Cloning allows for a complete replica of a species to be created. In the case of the woolly mammoth, scientists are relying on revolutionary gene-editing methods to engineer a modern-day look-alike.

The Asian elephant is the closest living relative to the woolly mammoth, sharing 99.6% of its genetic make-up. Scientists at Colossal believe that they would need to make at least 50 changes to the genetic code to transform the Asian elephant into a creature that mimics a woolly mammoth.

If successful, this new elephant-mammoth hybrid will be genetically engineered to survive the extreme Arctic cold. Not only will it resemble a woolly mammoth, but it should theoretically behave and function like one too. Well, that’s if things go according to plan!

Counting The Cost Of Innovative Science

De-extinction is an exorbitantly expensive process. To engineer just one species requires a multi-million dollar funding program. For example, the $15 million USD invested in woolly mammoth revival does not include prior funding underpinning the technological advancements that will be used. Nor does it account for the scientific expertise required to execute these ambitious strategies.

The ultimate question is whether we should be funding traditional approaches to species conservation – or shifting to novel de-extinction methods.¹ How we, as a global population, answer this question will determine the direction conservation will take in years to come.

Prevention Is Better Than Cure

When conservation efforts are re-directed toward de-extinction, it places greater value on extinct species than on those that are currently alive but critically endangered. The prospect of revival can undermine conservation strategies if extinction risks are no longer a big deal.

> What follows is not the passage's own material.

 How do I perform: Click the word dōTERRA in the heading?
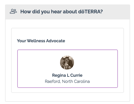pyautogui.click(x=90, y=12)
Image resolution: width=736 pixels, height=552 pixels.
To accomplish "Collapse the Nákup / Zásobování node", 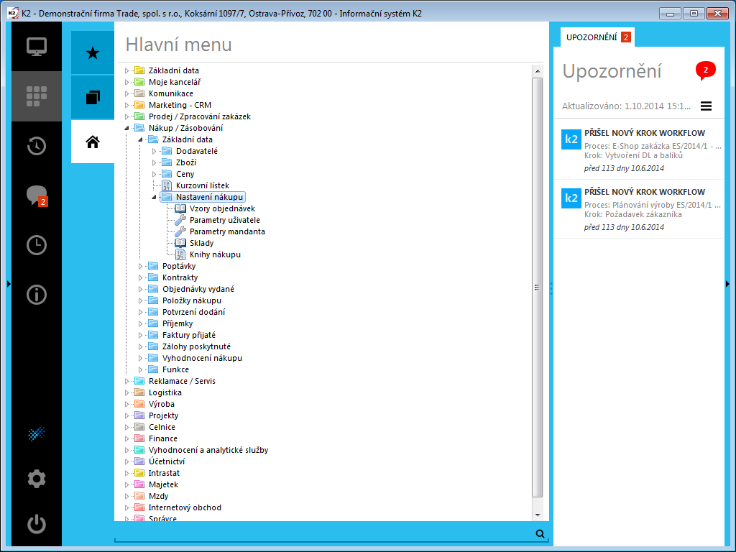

The promise of de-extinction can have knock-on effects for human impacts. It can be used to justify human activities and behavior that contribute to climate change, habitat degradation, and biodiversity loss.

We also need to ask ourselves whether it is practical to bring back one keystone species, whilst at the same time losing a dozen, or more, less significant ones in the process. Are we willing to exchange our current biodiversity for the promise of an ancient predecessor?

Another concern around re-introducing extinct species is that they might not bring about the anticipated environmental change. As these species are essentially engineered hybrids, they may not have the same ecosystem function or the same role in the food chain. This compromises their ability to restore damaged ecosystems – a major motivation underpinning their revival.

In Conclusion

We know woolly mammoths played a crucial role in maintaining Arctic grasslands and preventing permafrost thaw. But the destruction of Arctic forests and moss cover may also play a critical role in protecting permafrost.

So how will we effectively manage and monitor these engineered hybrids in a vast, uninhabitable region like the Arctic?

Additional research will have to be done to fully understand their impact on a given ecosystem and appropriate management approaches will need to be developed.

This continues to shift expertise, funding and resources away from species and ecosystems that currently demand our attention.

References

  1. Jørgensen, D. (2013). Reintroduction and de-extinction. BioScience, 63(9), 719-720.